Kenneth Snowman with Bing Crosby. The sign for Wartski's Regent Street premises can be seen in the background.
Kenneth Snowman with Bing Crosby. The sign for Wartski’s Regent Street premises can be seen in the background.

 

Jacqueline Kennedy Onassis wearing a sunburst ornament bought from Wartski
Jacqueline Kennedy Onassis wearing a sunburst ornament bought from Wartski

In 1911, Emanuel Snowman, Morris Wartski’s son-in-law, opened another branch of the firm in London. He was among the first to negotiate with the government of the Soviet Union in the 1920s, purchasing treasures that had been confiscated after the revolution of 1917.  For more than a decade he acquired many important works of art, including a gold chalice commissioned by Catherine the Great (now in the Hillwood Museum).

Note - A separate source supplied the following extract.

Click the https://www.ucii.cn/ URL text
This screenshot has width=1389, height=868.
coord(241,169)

A. Kenneth Snowman, Emanuel’s son, built upon his father’s work, adding an academic dimension to the business through his pioneering research and exhibitions.  His first book, ‘The Art of Carl Fabergé, was published in 1953. Kenneth Snowman was immortalized by Ian Fleming, a Wartski customer, in the James Bond novella ‘Property of a Lady’, which described him in Wartski’s premises, then in Regent Street.

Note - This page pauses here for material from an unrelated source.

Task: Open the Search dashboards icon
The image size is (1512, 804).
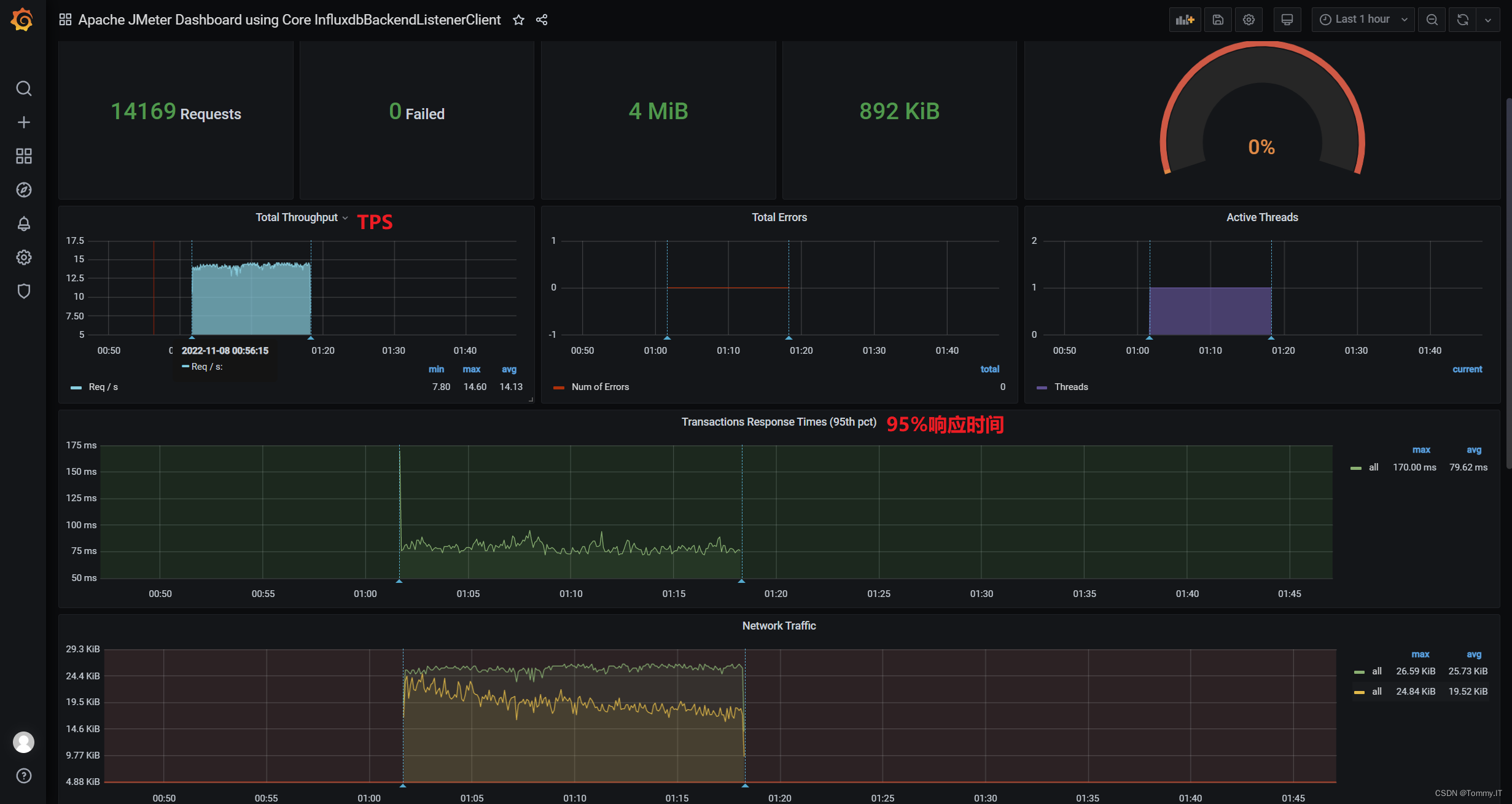Action: (x=23, y=88)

His son Nicholas Snowman succeeded him as Chairman and continues to support the firm’s welcoming and scholarly traditions. Katherine Purcell and Kieran McCarthy are joint managing directors of Wartski

Katherine Purcell specialises in French nineteenth century jewellery and works of art. She has written a number of articles for The Antique Collector, Apollo and The Magazine Antiques on subjects including the Parisian firm of jewellers Falize, the master of Art Nouveau René Lalique, and on the influence of Japanese art on Western jewellery and goldsmiths’ work. She has contributed to ‘Master Jewellers’ (1990), the ‘Dictionnaire International du Bijou’ (1998) and ‘Bejewelled by Tiffany, 1837-1989’, focusing on Tiffany and Paris. Her definitive study ‘Falize: A Dynasty of Jewellers’ was published in 1999 by Thames and Hudson and her translation of Henri Vever’s three-volume ‘French Jewellery of the Nineteenth Century’ printed in 2001. Amongst the exhibitions Katherine has curated for Wartski are ‘French Jewellery of the Nineteenth Century’ (2001), Fabergé and the Russian Jewellers’ (2006), ‘Japonisme from Falize to Fabergé’ (2011) and ‘Fabergé – A Private Collection’ (2012).

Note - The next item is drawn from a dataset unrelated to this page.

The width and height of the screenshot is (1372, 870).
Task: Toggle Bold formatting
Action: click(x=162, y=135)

Kieran McCarthy is a freeman of the Worshipful Company of Goldsmiths’ and a Fellow of the Gemmological Association. He is a member of the advisory board of the Fabergé Museum in St. Petersburg and has widely published and  lectured on the Imperial Russian Goldsmith’s work.   In 2010, he curated the exhibition ‘The Last Flowering of Court Art’, a private collection of Fabergé. Kieran was also instrumental in the republication of Dame Joan Evans, English Posies and Posy Rings by Wartski in 2012.  In 2014, he revealed the existence of the lost Third Imperial Fabergé Easter Egg and exhibited it for the first time in 112 years.  In 2017 he authored Fabergé in London, an in-depth study of Fabergé’s London branch and its customers.[4].

Thomas Holman is a director of Wartski. He specialises in the history of gem engraving as well as late 19th and early 20th Century jewellery design. He is shortly going to present a lecture at the Fitzwilliam Museum in Cambridge about the Arts and Crafts jeweller Frederick Partridge (Autumn, 2018) and is working on an exhibition of engraved gems which will be hosted in the shop.

In 2011, Wartski made the ring for the wedding of H.R.H Prince William and Miss Catherine Middleton. The ring was fashioned from a piece of Welsh gold given to Prince William by H. M Queen Elizabeth II. In 2005, Wartski made the wedding rings for H.R.H Prince Charles and Camilla, H.R.H Duchess of Cornwall.

Wartski were sole sponsors of ‘Bejewelled Treasures’, the exhibition of Indian and Indian influenced jewellery from The Al Thani Collection staged at the Victoria and Albert Museum between November 2015 and April 2016.